| |
|
|
Bunlar da insan haklarına girer
Avrupa İnsan Hakları Mahkemesi'ne başvuran Türkler'in sayısında patlama var. Geçen yıl, mahkemenin önüne giden 38 500 hak talebinin 7 bin 50'si Türkler'e ait. Yüzde 18 dava oranı ile birinci sıraya yerleşen Türkler'i, yüzde 14 ile Ruslar ve yüzde 13 ile Polonyalılar takip ediyor. AİHM'e gönderilen şikayet konularının, fazlaca "suyuna tirit olduğu" gerekçesiyle mahkemeyi bunalttığı yönünde iddialar ortaya atılıyor.

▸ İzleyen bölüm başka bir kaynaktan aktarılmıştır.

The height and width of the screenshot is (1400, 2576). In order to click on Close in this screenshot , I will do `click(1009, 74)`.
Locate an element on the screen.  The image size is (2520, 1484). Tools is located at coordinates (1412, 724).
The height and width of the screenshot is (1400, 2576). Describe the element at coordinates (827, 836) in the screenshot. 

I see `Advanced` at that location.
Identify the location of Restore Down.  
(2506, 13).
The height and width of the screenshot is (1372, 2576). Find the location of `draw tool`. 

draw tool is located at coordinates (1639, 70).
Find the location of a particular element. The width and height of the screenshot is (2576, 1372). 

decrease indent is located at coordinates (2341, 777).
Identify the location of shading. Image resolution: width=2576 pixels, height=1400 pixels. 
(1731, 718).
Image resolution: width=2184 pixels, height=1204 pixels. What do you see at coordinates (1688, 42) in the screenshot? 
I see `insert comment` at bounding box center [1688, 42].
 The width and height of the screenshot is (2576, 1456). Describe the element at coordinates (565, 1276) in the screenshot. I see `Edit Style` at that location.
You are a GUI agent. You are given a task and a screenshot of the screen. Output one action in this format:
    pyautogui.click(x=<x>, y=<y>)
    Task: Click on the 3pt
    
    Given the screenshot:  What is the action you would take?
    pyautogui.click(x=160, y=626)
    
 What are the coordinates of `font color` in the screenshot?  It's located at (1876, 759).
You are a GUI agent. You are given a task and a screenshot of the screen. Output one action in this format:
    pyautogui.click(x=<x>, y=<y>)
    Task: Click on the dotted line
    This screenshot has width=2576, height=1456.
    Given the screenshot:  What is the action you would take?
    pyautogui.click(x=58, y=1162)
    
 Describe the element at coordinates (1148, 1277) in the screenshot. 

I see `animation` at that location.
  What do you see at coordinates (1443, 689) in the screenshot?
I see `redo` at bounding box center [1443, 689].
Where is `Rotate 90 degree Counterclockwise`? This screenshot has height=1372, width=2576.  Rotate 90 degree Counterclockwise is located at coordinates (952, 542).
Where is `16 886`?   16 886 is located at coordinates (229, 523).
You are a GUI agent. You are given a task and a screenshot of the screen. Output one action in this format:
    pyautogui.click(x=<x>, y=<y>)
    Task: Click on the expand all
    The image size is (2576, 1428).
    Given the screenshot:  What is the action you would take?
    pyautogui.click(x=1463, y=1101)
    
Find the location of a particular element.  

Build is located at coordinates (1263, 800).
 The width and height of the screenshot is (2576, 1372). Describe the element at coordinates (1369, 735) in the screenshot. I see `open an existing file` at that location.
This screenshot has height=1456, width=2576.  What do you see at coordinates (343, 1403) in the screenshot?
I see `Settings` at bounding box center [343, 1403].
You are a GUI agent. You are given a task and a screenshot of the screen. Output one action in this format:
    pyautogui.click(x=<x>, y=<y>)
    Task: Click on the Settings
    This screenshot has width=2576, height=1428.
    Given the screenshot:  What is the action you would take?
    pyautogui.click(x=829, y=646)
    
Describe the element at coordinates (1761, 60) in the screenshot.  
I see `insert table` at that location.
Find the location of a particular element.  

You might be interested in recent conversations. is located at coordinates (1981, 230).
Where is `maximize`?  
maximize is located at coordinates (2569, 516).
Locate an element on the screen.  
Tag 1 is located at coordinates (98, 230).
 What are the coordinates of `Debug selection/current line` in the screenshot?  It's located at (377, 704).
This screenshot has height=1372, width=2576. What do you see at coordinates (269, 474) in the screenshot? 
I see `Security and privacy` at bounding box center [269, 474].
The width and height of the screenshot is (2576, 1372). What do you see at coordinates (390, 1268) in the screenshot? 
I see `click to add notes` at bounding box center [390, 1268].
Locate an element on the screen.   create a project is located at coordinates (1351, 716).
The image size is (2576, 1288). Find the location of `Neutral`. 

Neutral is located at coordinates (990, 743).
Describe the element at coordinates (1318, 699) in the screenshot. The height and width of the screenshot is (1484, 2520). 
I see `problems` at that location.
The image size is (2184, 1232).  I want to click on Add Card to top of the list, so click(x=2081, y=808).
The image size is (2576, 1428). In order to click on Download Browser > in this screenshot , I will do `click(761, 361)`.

Mesela, İzmirli bir yurttaşımız, selde giyilemez hale gelen pantolonu için belediyeyi dava etmiş. Yerel mahkeme 35 milyon lira tazminata hükmetmiş, fakat bölge idare mahkemesi zararın kanıtlanamadığı gerekçesiyle hükmü bozmuş. Yuttaşımız soluğu AİHM'de almış... Hakkari'de 4 yıl önce, "kaçak olduğu" gerekçesiyle 740 koyununa korucular tarafından el konulan iki vatandaş, zararlarının tazmini için AİHM'e başvurmuşlar. Devlet Hastanesi'nde 11 yaşındaki oğlu yanlış sünnet edilen baba savcılığı başvurmuş. Savcılık takipsizlik kararı verince, baba AİHM'e gitmiş... Mersin Devlet Opera ve Bale'sinde sözleşmeli solist olarak çalışan bir sanatçı 8 yıldır kadrosunun verilmemesi üzerine AİHM'e şikayette bulunmuş... Bu ve benzeri şikayetlerin suyuna tirit olduğunu düşünemeyiz. Yanlış sünnet kusuru, 740 koyun ve 8 yıl kadrosuz çalıştırılmak, insanlar için gerçek mahiyette "haksızlıklar"dır. Türkiye'yi biraz tanıyan bir insan, aslında çok daha fazla ve değişik nitelikte "haksızlık" yaşandığını bilir. İnsan hakları arayışı sadece "işkence ve benzeri" zulümlere karşı yürütülecek değildir. Basit bir örnek: Türkiye'de adaletin geç kalması yüzünden kaç bin alacak davasının, gayrikanuni yollardan çözülmeye çalışıldığını sadece Allah bilir. Karakola başvurduklarında, "kocandır, döver de sever de" denilerek tekrar evlerine gönderine kadınlar AİHM'e gitmeye kalkışsalardı, o mahkeme, bir daha çözülmemek üzere kilitlenir, belki de kendi kendini feshederdi. Hak kaybının veya haksızlığın küçüğü büyüğü olmaz!